**Directions**: Copy the data again from the line with "You are a computer-use" up to and including the line with "[x=816, y=51]", offsetting every coordinate in the answers by adding 110 and leaving out the pictures.

**Provided entries**:
----

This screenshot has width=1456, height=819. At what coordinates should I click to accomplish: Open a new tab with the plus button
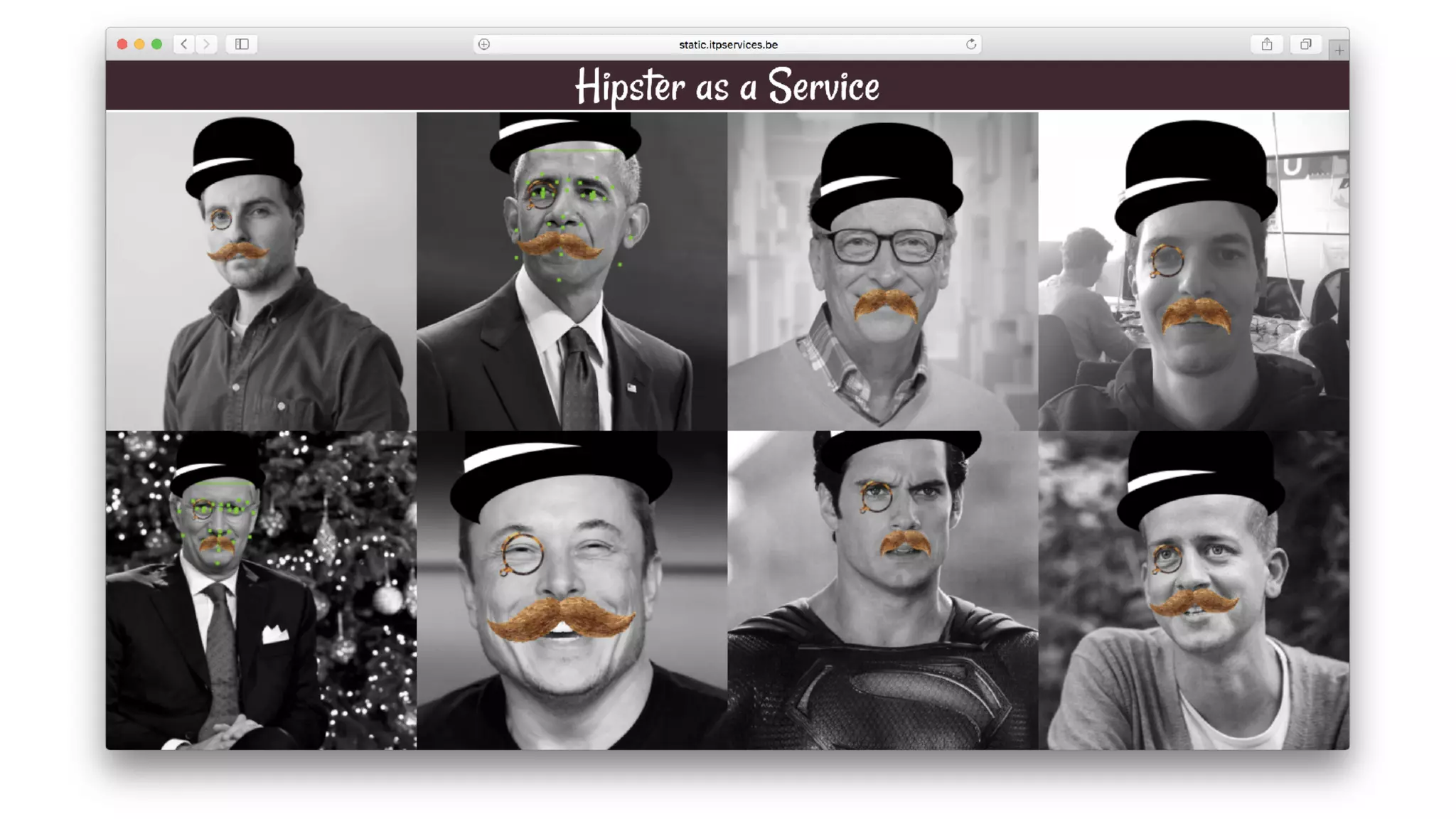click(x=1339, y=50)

----

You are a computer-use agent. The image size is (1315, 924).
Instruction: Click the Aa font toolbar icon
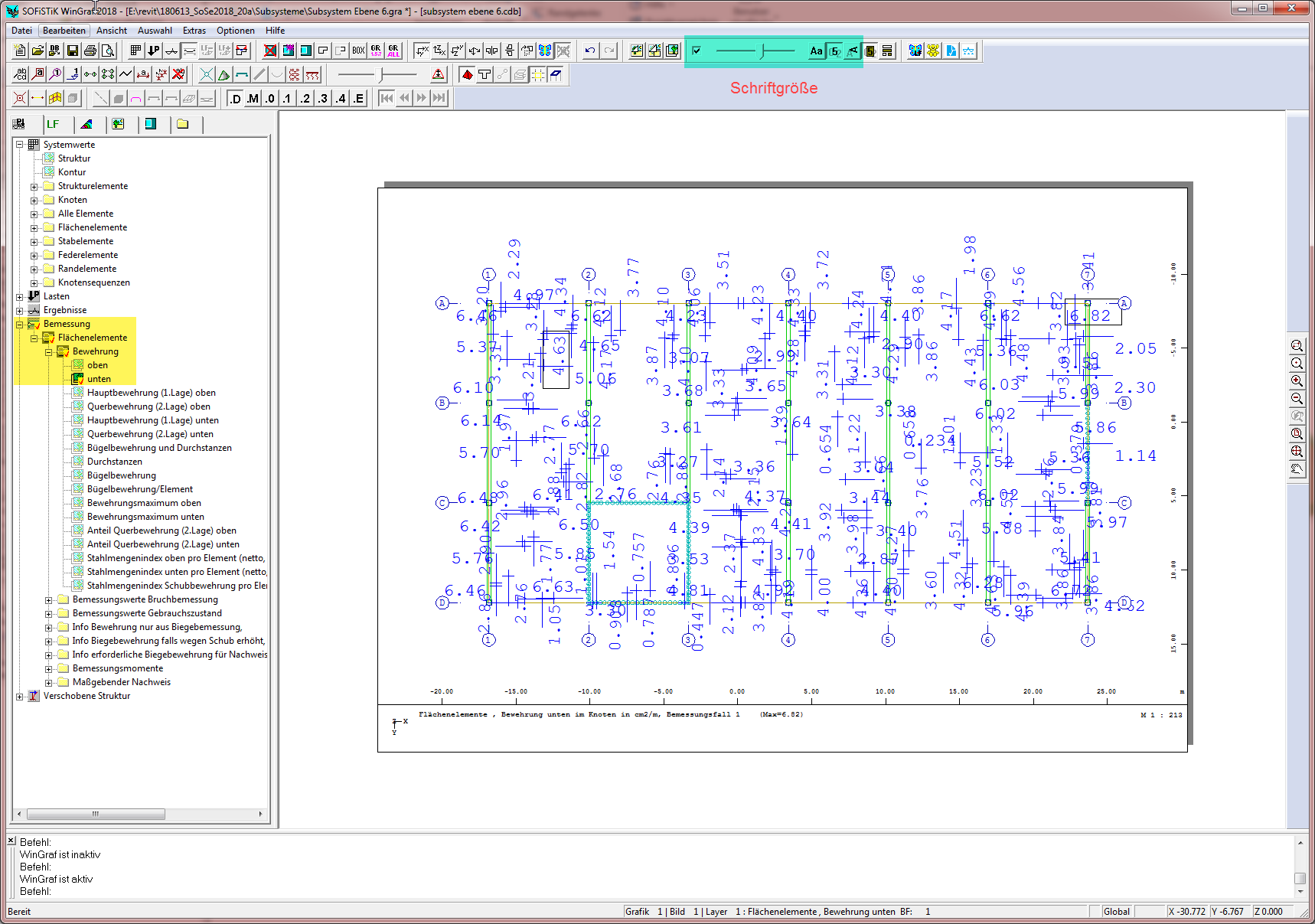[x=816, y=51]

----

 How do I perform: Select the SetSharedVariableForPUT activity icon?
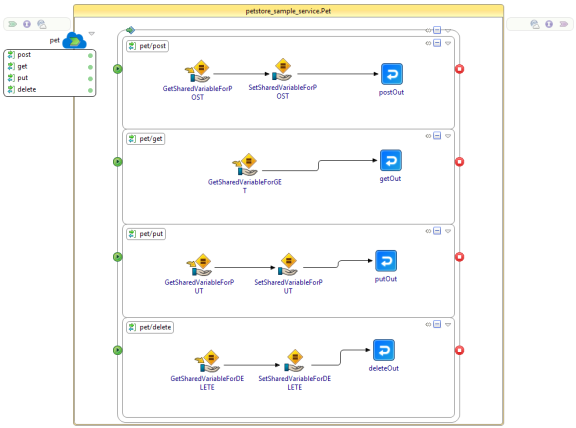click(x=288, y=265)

----

**Solution for this problem**:
You are a computer-use agent. The image size is (1315, 924).
Instruction: Click the Aa font toolbar icon
[x=926, y=161]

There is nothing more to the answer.